### GIVEN TEXT

# # #

I met Scott Crookston when I was 15 and he was 23. The following four years were emotionally turbulent ones. About the same time Scott began dating me, he also began dating a young woman named Becky, who was closer to his age. Neither of us unsuspecting girls knew about the other until we were both head-over-heels in love. As you can imagine, two marriage-hungry females fighting for the same guy made life miserable and painful for four long years while Scott made up his mind which one of us he wanted to spend eternity with. He was afraid of making the wrong choice. He reasoned that if he said yes to one girl, he was theoretically turning down a million others. Scott had grown up being taught that the most important decision a person could make was choosing an eternal companion. Scott put the thought of marriage on the back-burner and decided to focus on a career.

Having ambitions to become rich and famous recording artists, Scott and I moved to Las Vegas two years after meeting. I also had the ulterior motive of getting Scott out of the clutches of “the other woman.” A few months later Becky followed us down to Vegas and set up camp. She wasn’t about to let Scott go that easily. This love triangle was an awful experience! Becky would purposely call Scott when she knew we were on a date to tell him she loved him. On the other hand, I would manage to hug Scott when I knew Becky would be looking. Scott would break a date with me to go out with Becky and vice versa. I imagined polygamy would be even more painful and wondered how I could live the doctrine if the prophet should restore the practice.

When we finally decided we’d had enough, Becky and I both left Scott within a week of each other. Becky got engaged to a returned missionary from the UNLV University Ward and I became engaged to a young man I was friends with who persuaded me to leave Scott. He said he loved me more than Scott ever could. We left Las Vegas to “face the world alone,” but due to our immaturity and personality mismatch, we broke up two months later. Scott asked me to come back, promising he wouldn’t take another four years to make up his mind. I moved back to Vegas and we were married in our Bishop’s home shortly after I turned nineteen.

We strove diligently the first year we were married to prepare for getting sealed in the temple. I kept praying that neither one of us would die before we got to the temple, lest we spend an eternity apart from each other. I wanted to be righteous enough to be an eternal family and daily lived so as to be worthy of the blessings of the temple. We went through a temple-preparation class and eagerly looked forward to being sealed together for all time and eternity. My husband and in-laws had forewarned me that the endowment session was somewhat unusual and that some people feel uncomfortable the first few times going through. Scott had taken out his own endowments before his mission and told me as much about the ceremony as he could without violating the sacred oaths he had made. I was told that what went on in the temple was “sacred, not secret,” but the reality was, we were not to reveal to anyone beyond general terms what went on inside; hence, secret. After going through a series of temple preparation classes, I felt ready and excited to finally be going to the temple.

# # #

### STORED DATA

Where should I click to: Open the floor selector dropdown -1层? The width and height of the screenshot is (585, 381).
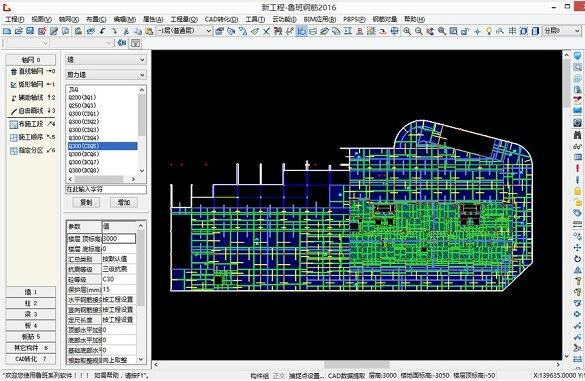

# # #

### CHALLENGES
[1] Sum up the account in two sentences.
[2] Rewrite the part of the account from "When we finally" up to and including "I turned nineteen.", replacing "persuaded" with "convinced".
The data has nothing to do with this work.

### RESPONSES PER TASK
[1] The writer met Scott at 15 and spent four painful years competing for him with another woman, Becky, who even followed them when they moved to Las Vegas. After both women left him and the writer's short engagement to someone else ended, she went back and married Scott at nineteen, and they spent their first year preparing to be sealed in the temple.

[2]
When we finally decided we’d had enough, Becky and I both left Scott within a week of each other. Becky got engaged to a returned missionary from the UNLV University Ward and I became engaged to a young man I was friends with who convinced me to leave Scott. He said he loved me more than Scott ever could. We left Las Vegas to “face the world alone,” but due to our immaturity and personality mismatch, we broke up two months later. Scott asked me to come back, promising he wouldn’t take another four years to make up his mind. I moved back to Vegas and we were married in our Bishop’s home shortly after I turned nineteen.